INPUT FOR THIS TASK ->
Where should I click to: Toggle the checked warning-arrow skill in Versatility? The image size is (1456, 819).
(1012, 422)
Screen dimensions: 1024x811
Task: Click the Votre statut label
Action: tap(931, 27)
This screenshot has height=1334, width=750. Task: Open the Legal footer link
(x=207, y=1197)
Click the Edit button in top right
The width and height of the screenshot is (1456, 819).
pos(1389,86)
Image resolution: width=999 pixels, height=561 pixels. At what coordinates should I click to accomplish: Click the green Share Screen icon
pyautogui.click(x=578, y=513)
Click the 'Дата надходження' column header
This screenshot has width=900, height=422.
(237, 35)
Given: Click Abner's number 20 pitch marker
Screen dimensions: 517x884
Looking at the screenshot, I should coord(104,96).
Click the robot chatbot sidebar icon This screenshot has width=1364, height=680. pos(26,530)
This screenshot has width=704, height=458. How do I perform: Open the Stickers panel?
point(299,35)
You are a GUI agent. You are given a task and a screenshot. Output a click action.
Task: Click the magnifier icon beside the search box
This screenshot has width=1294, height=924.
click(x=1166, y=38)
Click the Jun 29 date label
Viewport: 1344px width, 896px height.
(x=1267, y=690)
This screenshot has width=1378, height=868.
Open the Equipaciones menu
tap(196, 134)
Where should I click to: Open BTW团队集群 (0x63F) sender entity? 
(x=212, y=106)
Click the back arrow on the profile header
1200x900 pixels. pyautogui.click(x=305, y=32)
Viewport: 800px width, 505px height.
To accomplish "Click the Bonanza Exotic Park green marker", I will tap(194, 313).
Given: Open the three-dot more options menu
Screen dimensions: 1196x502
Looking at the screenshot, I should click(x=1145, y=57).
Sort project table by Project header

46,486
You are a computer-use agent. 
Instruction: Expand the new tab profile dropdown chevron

WHAT YOU NEED TO DO ->
If a line in the data contains the string "agent", copy it.

TASK OUTPUT ->
You are a GUI agent. You are given a task and a screenshot. Output a click action.
You are a computer-use agent. 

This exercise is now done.